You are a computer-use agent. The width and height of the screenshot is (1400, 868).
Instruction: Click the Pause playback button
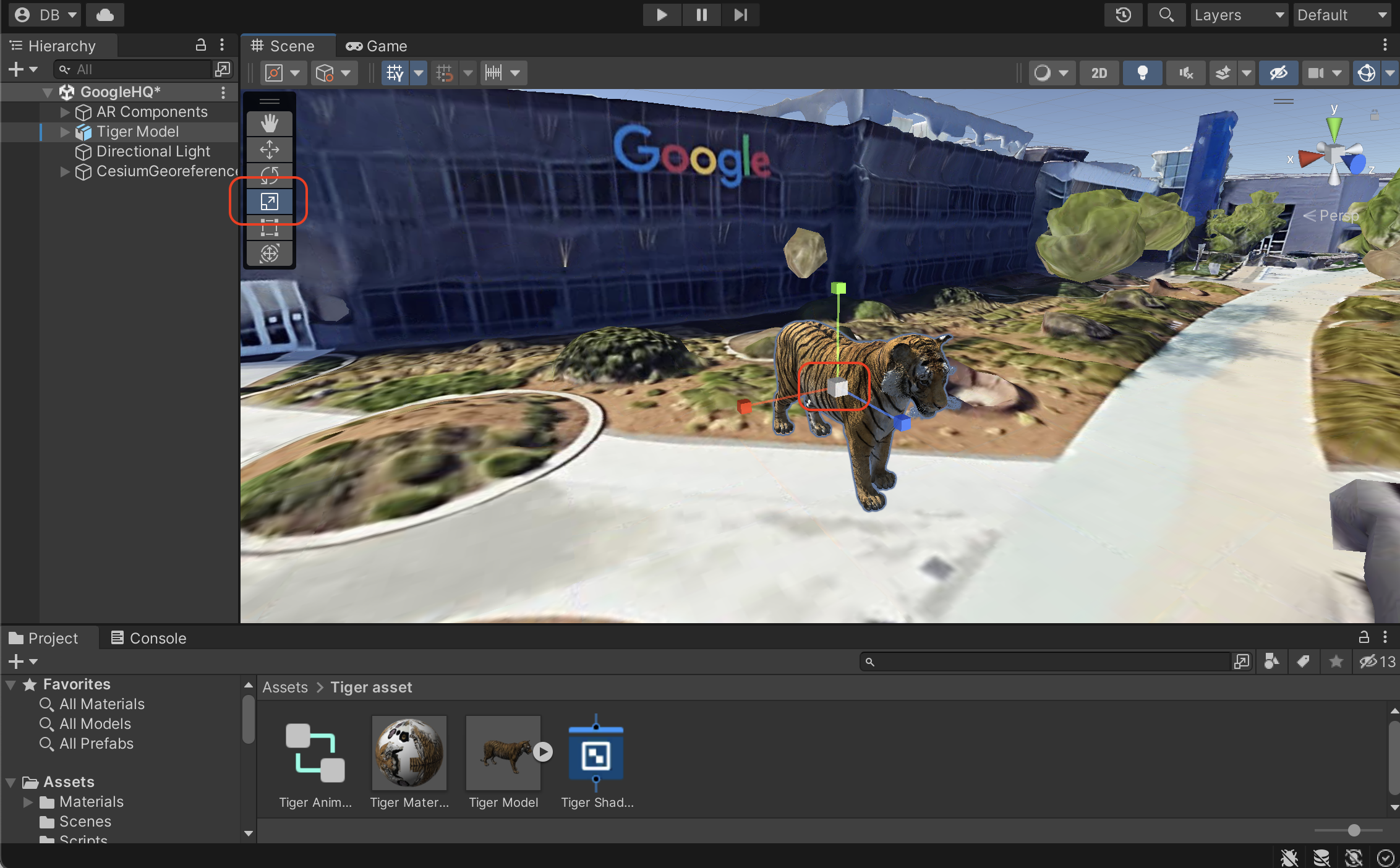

==

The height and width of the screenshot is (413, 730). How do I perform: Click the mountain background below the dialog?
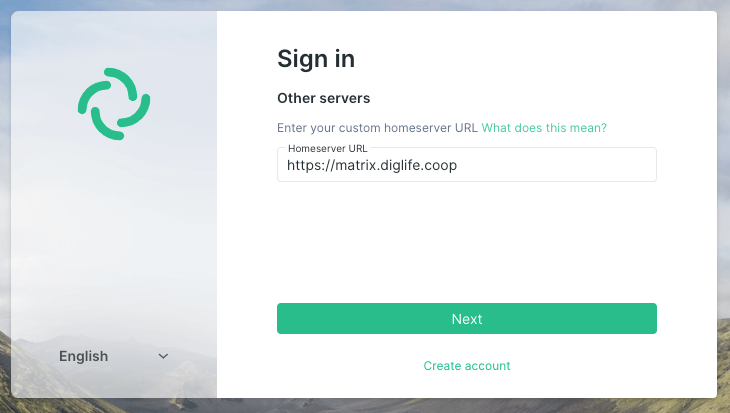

--

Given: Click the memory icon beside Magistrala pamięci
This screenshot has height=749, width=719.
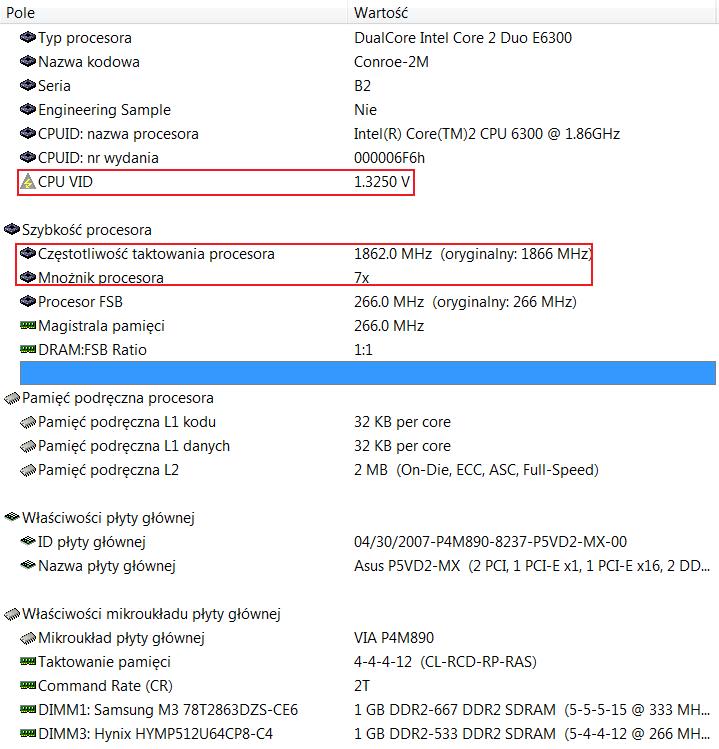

**WORK REQUIRED**
Copy the lines above exactly, beginning at the line that has "You are a computer-use" and stopping after the line that has "Instruction: Click the Pause playback button", and omit the rest.

**SOLVED EXERCISE**
You are a computer-use agent. The width and height of the screenshot is (1400, 868).
Instruction: Click the Pause playback button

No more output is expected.